(TEXT UNDER STUDY)

A face-bow is a dental instrument used in the field of prosthodontics. Its purpose is to transfer functional and aesthetic components from patient's mouth to the dental articulator. Specifically, it transfers the relationship of maxillary arch and temporomandibular joint to the casts. It records the upper model's (maxilla) relationship to the External Acoustic Meatus, in the hinge axis. It aids in mounting maxillary cast on the articulator.

== Parts of Face-bow ==
U-shaped frame - forms the main part of the frame with remaining components attached to it by clamps. Frame extends from the region of TMJ or external acoustic meatus to a distance of 2-3 inches in front of the face.

Condylar rods – are positioned 13 mm anterior to the auditory meatus on the Canto-Tragal line. This placement generally locates the rods within 5 mm of the true centre of the opening hinge axis of the jaw.

Bite fork – consist of stem and prongs. Wax material is usually attached to the bite fork, and the bite fork is held in contact with maxillary jaw or mandibular jaw in kinematic face-bow.

Locking device – helps to attach the bite fork to the U-shaped frame.

Orbital pointer with clamp – used as a third reference point. The pointer tip is placed in the contact with infraorbital notch which is 43 mm above the incisal edge of the right incisors.

==Types==

- Kinematic Face-bow - It orients jaw to actual hinge axis
- Arbitrary Face-bow - It orients maxilla on an arbitrary hinge axis
  - Facia Type (With orbital indicator)
  - Ear Piece Type (With nasal relator)
  - Hanau face-to-face (spring bow)

(End TEXT UNDER STUDY)
(SUPPLIED ENTRIES)

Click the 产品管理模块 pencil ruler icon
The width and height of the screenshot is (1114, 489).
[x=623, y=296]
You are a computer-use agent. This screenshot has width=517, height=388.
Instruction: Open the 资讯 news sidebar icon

(End SUPPLIED ENTRIES)
(SUPPLIED ENTRIES)

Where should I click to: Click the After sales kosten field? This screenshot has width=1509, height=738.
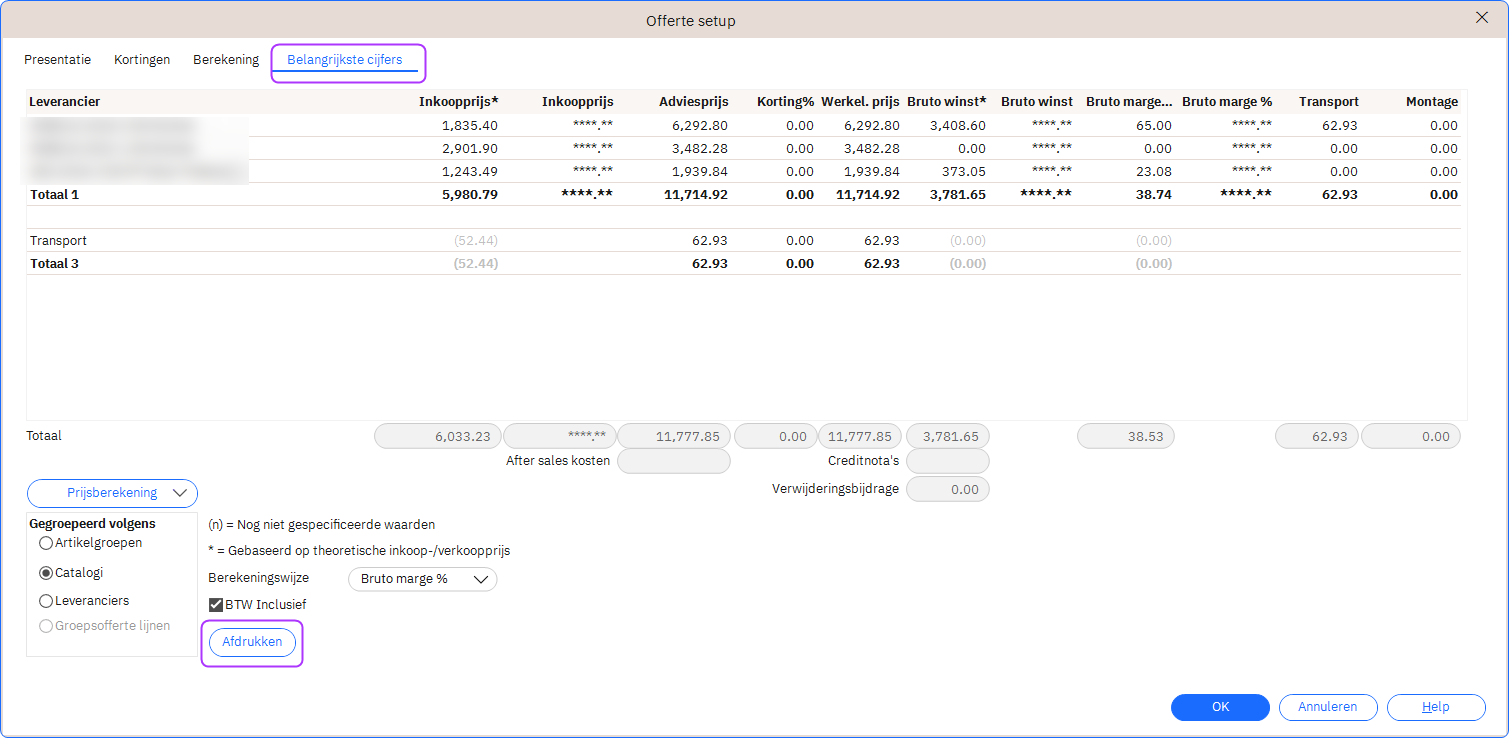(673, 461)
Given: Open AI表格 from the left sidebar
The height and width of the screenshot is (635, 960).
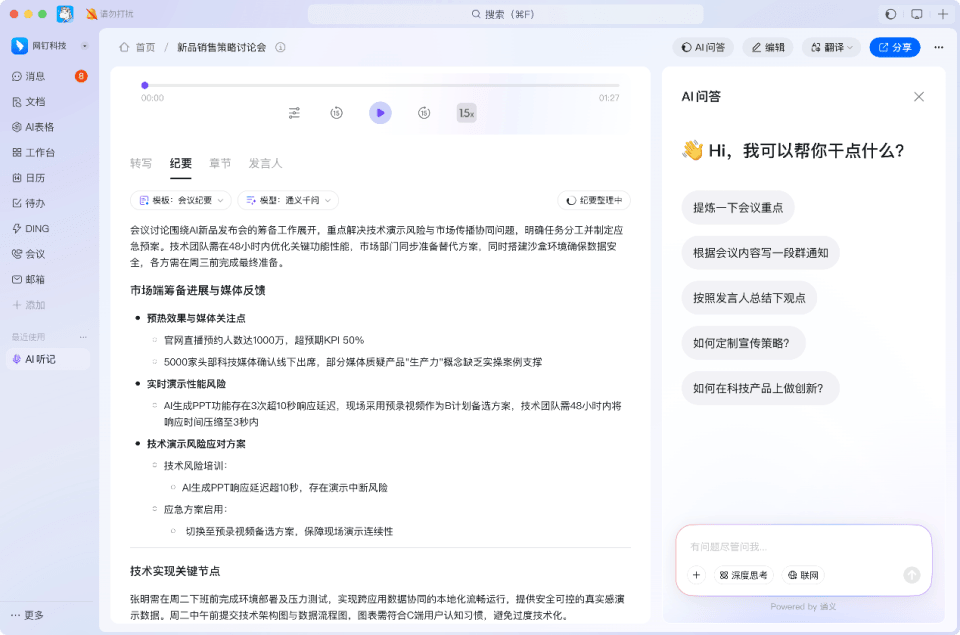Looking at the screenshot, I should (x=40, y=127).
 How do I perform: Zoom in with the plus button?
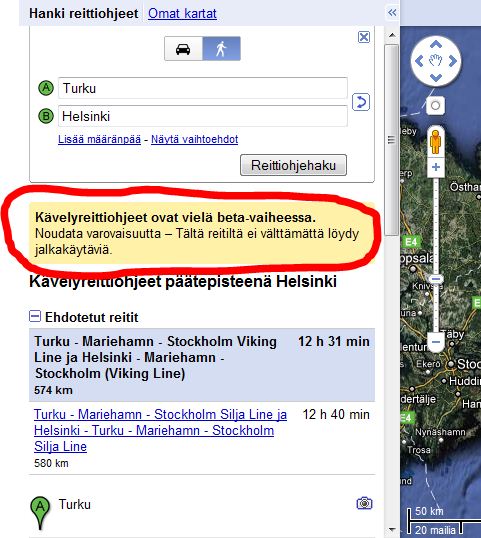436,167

(End SUPPLIED ENTRIES)

→ **COMPLETE THE FOLLOWING**
1. Name every part of the face-bow listed under the parts heading in the face-bow text.
2. Continue the face-bow text from the point where it stops.

→ **RESULTS BY TASK**
1. U-shaped frame, condylar rods, bite fork, locking device, orbital pointer with clamp

2.
  - Slidematic (Denar)
  - Twirl bow
  - Whipmix

==History==
George B. Snow is credited as the inventor of face-bow. In his version of face-bow, he positioned the plaster cast in the articulator in respect to the distance of the median incisal point from the condyles and all the other points on the occlusal plane. Snow attempted to give the occlusal plane an individual position also in this third dimension : and in order to achieve this he set about as follows. He fixed his bite-fork in the upper occlusion rim in such away that the handle, when the rim was placed in the patient's mouth. was parallel with a plane extending from the bottom of the glenoid fossa and passing through the anterior nasal spine. This plane cannot be determined directly on a living person; but it approximately corresponds with a line drawn from the upper part of the tragus to the lower edge of the nostril. In American literature, this plane is known as the Bromell plane, in Europe as the Camper plane. Snow then placed the bite-fork horizontally when the casts were mounted in the articulator.